“This is the best spring we’ve had for 20 years,” Ray Sweet says. “It’s a fantastic change of events, as far as the economy is concerned,” he adds. And it’s great news to be able to share. The Sweets run a wholesale-only business fabricating Fiberlite umbrellas, a product his father developed and patented.
Sweet, however, had never planned to step into the family business after working in his dad’s outdoor furniture refinishing shop as a teenager. “He would stick me in the worst job,” he says. “Eventually in every job, so I was forced to learn the industry.” That proved invaluable in the end, but in the meantime, Sweet went to college, where a class project to write a business proposal caught the attention of the instructor. “I decided to use the umbrella,” he says, “and the teacher said ‘this is a great concept. You need to pursue this thing.’”
But Sweet had other ideas. Intrigued by Florida’s customs fraud division, he applied to work there. “But I transposed the number on the application and ended up in food stamps,” he says. He was so good at his new job that he was told he’d never be transferred out of that department—and he was absolutely miserable.
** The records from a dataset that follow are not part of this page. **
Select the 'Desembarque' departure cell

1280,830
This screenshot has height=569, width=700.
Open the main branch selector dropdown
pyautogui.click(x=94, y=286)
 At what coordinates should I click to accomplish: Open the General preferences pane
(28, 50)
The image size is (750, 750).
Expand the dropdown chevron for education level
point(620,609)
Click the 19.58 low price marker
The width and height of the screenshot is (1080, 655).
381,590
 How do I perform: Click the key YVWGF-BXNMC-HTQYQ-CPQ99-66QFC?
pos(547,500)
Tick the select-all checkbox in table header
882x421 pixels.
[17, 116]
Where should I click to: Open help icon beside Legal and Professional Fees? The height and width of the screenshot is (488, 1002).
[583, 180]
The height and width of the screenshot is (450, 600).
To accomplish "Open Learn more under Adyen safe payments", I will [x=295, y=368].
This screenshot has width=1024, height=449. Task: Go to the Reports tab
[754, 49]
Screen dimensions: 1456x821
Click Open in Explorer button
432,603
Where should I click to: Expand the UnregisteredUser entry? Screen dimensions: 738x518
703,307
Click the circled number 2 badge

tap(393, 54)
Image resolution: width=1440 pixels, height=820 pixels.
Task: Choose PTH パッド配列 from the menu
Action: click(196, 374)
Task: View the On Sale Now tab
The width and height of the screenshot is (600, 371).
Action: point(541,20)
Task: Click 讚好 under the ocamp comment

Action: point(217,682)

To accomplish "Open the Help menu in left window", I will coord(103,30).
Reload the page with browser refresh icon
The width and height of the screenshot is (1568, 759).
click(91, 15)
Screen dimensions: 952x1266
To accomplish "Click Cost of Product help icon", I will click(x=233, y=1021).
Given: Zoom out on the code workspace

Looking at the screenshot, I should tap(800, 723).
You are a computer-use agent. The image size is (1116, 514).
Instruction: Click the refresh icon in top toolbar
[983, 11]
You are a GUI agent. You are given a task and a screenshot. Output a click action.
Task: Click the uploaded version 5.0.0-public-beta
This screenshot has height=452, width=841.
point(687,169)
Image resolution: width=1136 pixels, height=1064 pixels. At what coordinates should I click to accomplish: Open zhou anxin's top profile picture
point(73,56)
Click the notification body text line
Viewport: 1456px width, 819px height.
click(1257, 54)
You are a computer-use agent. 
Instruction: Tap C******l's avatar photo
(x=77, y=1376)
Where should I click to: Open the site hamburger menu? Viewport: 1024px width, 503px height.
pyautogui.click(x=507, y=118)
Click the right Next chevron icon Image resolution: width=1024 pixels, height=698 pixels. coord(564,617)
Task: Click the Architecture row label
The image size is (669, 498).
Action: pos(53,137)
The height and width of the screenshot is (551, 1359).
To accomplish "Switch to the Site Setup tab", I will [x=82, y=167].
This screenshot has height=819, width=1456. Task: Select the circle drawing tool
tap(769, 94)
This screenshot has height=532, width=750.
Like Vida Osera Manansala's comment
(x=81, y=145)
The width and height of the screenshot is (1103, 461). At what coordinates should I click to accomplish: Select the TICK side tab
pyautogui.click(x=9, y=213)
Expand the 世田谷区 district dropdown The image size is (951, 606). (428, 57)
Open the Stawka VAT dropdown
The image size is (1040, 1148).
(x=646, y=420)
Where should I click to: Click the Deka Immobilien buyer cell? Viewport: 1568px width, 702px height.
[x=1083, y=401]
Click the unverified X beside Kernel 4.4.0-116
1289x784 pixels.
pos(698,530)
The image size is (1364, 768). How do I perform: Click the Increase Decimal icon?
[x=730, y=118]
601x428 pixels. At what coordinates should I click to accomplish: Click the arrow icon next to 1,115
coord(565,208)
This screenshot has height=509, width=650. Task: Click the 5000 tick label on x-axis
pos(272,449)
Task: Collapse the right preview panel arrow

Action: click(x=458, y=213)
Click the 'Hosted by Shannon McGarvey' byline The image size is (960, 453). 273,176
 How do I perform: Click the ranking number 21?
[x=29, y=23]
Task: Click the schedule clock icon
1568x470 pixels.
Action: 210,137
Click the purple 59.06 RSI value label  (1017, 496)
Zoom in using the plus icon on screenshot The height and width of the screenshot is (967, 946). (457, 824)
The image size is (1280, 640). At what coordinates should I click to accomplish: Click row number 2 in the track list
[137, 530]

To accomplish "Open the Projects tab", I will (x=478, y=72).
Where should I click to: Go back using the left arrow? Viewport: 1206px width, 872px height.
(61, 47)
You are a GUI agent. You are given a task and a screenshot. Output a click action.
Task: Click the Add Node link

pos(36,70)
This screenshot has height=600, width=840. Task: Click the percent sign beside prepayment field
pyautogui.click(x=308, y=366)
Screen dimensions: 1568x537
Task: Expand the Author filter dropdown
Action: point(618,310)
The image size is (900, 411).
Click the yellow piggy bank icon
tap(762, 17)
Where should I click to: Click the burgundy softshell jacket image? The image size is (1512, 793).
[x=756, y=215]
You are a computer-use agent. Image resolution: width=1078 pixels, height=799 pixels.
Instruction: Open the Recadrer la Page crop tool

When his father later had to fire a key employee, Sweet still balked at returning to the shop, but this time he was willing to reconsider. “I was looking at what was the right thing to do,” he says, “and that was to help my father and my family.”
Making it work
He saw an open window and made a deal with his father. “I was not going to do just menial things,” he says. “I was going to try to sell the umbrellas.” Ironically, the customs office offered him the job he’d always wanted at the same time, but Sweet hasn’t looked back. Since his customers were enthusiastic about the umbrellas, and he had the help of his step-grandfather, who was experienced in manufacturing, Sweet soon realized that “we had something, and I had the ability to make a difference.”
Eventually, he enlisted his wife, Joann’s, help—“She’s a fantastic salesperson,” he says—who had some great connections in South Florida where they lived at the time. They moved to Jacksonville, Fla., in 2007 and moved the business—literally—to their own backyard.
When their children get home from school, “we’re right there,” he says, but he admits it’s a struggle to stop working. “I try to make a point that after six o’clock I let the phone go to voicemail and spend time with the kids,” he says. They also try to take a week-long family cruise every year, and since they’ve grown up by the water, the whole family loves to go to the beach on weekends. Sweet still gets in a little offshore fishing for dolphin and marlin, and they’re big football fans and used to hold season tickets for another “big fish”—the Miami Dolphins.
Day to day, they’ve set up a routine that includes “family night” Tuesday for the kids’ soccer games and dinner out. “The kids really get into that,” he says. “We’re a very close-knit family,” he says, “and we’ve become stronger because we’re together all the time.”